1

I have a master branch and debug branch. They are one commit apart. debug branch is branched from master and has one commit. When I merge them, git fast-fowards master branch to debug branch, not creating another commit as I am familiar. It is missing some information, namely comments, from the master branch (which becomes HEAD^ after the merge). I have several questions:

How come it does not create another commit with the comment that denotes branches have been merged?
What is the criteria for fast forward?
Should I be paranoid about the fast-foward merge and check it every time?
I do not think I have anything in .gitconfig file that may affect the behavior:

[merge]
    tool = fugitive
[push]
    default = upstream
[diff]
    tool = vimdiff
[mergetool "fugitive"]
    cmd = vim -f -c \"Gdiff\" \"$MERGED\"
[difftool]
    prompt = false
Forethinker
  • 3,548
  • 4
  • 27
  • 48
  • When you say that comments are missing, have you looked in the history? Anything you have committed will almost certainly be there somewhere. Fire up `gitk --all` and inspect the commit contents. – Klas Mellbourn Jun 15 '13 at 07:58

1 Answers1

1

Git will by default do a fast forward merge when the commit you are merging in points to the current commit as a parent (a Git commit (almost) always contain a pointer to it's parent(s), i.e. predecessor(s)).

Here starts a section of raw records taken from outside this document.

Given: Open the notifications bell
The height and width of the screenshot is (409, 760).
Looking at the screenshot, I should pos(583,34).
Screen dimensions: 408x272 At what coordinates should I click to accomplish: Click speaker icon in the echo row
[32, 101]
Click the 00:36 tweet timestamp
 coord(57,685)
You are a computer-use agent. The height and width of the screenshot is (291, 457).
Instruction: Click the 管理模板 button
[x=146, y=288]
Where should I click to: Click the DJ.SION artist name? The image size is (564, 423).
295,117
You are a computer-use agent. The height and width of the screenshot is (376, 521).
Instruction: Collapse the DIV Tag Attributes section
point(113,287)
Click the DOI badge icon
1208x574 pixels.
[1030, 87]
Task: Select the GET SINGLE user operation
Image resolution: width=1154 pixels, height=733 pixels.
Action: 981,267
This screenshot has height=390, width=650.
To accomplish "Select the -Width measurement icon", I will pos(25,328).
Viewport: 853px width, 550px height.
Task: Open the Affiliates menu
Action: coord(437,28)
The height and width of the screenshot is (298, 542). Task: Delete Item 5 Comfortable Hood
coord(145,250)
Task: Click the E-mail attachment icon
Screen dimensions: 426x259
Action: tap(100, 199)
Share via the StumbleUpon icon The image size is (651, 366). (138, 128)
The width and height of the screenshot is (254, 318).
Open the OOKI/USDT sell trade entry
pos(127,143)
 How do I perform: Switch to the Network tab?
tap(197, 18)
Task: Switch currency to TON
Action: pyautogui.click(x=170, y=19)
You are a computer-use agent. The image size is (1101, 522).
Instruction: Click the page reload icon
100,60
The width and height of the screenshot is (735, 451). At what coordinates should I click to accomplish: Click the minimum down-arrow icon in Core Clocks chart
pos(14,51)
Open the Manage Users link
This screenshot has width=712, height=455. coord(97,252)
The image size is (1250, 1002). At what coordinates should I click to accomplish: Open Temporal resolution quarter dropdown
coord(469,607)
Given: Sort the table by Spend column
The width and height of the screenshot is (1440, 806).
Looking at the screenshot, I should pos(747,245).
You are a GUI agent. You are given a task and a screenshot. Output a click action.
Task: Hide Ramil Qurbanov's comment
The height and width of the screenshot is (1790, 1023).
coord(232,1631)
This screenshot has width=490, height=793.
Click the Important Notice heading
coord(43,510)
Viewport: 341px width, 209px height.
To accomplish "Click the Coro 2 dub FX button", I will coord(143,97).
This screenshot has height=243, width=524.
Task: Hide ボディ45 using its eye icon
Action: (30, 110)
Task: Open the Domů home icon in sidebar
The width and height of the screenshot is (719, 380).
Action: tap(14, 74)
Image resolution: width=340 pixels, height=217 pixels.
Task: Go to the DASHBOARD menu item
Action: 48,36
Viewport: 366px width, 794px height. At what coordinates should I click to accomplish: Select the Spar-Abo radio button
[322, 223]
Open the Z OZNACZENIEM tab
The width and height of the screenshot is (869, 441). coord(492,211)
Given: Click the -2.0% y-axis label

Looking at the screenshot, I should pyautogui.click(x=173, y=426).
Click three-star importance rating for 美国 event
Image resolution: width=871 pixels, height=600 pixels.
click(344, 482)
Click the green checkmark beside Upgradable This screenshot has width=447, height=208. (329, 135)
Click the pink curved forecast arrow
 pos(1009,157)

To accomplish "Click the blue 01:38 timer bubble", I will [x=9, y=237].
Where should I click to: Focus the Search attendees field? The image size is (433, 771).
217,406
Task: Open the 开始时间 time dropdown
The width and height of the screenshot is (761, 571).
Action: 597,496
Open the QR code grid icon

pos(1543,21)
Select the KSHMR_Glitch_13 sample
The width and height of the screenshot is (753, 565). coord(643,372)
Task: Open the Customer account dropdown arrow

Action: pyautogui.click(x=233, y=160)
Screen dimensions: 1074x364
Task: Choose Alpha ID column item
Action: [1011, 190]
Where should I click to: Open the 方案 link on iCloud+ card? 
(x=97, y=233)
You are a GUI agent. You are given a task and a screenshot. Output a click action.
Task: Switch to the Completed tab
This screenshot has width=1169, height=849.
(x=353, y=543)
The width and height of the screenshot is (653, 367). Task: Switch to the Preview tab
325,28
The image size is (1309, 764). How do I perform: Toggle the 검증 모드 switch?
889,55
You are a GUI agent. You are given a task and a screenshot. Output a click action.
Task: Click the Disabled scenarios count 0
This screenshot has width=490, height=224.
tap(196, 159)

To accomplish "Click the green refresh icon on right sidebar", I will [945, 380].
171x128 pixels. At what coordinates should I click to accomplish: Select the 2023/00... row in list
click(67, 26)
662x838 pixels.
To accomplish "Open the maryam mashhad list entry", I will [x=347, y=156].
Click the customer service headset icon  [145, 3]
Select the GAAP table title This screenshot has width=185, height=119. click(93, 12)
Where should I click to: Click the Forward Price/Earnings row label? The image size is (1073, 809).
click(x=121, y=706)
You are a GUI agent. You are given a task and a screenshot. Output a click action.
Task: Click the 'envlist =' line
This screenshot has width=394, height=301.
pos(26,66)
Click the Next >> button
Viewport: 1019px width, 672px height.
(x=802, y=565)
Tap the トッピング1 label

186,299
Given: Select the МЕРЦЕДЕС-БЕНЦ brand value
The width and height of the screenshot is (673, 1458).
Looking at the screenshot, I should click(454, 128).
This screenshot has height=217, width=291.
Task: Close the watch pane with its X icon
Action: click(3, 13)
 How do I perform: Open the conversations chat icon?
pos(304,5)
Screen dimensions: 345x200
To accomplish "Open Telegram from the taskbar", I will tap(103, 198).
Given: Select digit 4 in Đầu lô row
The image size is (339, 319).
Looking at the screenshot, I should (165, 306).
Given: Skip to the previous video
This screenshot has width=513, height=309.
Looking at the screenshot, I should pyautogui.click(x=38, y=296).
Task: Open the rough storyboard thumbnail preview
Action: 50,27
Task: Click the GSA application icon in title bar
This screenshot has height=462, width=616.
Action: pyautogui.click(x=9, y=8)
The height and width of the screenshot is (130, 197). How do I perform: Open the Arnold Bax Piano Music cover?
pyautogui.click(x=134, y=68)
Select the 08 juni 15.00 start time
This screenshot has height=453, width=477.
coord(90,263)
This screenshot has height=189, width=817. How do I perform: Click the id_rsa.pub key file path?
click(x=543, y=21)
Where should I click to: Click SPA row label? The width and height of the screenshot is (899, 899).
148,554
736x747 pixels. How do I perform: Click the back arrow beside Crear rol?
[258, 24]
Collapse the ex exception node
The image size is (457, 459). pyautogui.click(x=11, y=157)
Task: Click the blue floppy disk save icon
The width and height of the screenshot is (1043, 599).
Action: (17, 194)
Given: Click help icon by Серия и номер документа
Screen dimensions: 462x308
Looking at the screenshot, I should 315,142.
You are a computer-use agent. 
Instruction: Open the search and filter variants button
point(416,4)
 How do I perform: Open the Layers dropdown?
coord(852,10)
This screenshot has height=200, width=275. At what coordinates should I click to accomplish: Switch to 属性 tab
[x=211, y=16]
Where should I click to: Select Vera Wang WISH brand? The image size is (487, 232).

Here, commit A is on develop and B is on master

C      <---       B      <---   A
older stuff       master        develop

After a fast forward merge (git checkout master; git merge develop):

C      <---       B      <---   A
older stuff                     develop
                                master

In this scenario there can be no conflicts.

Compare this to a more complex merge

C - B'
  \ 
    A'

Here B' and A' can have introduced changes in the same places, so conflicts can occur hand have to be able to be resolved in a merge commit M

C - B'-M
  \   /
    A' 

If you do not want the default fast forward merge behavior you can use the --no-ff switch. git merge --no-ff develop on the first example above would produce.

C - B  -  M (master)
     \   /
       A
       develop

M is the merge commit that was forced. Master is at M and develop is at B.

People actually tend to be more paranoid about merges that are not fast forward, since they have the potential of creating buggy conflicts. If you wish to make sure that the merge only goes ahead if it will be a fast forward you can do git merge --ff-only develop

So, the Git behavior you are seeing is standard and there is nothing wrong with your .gitconfig.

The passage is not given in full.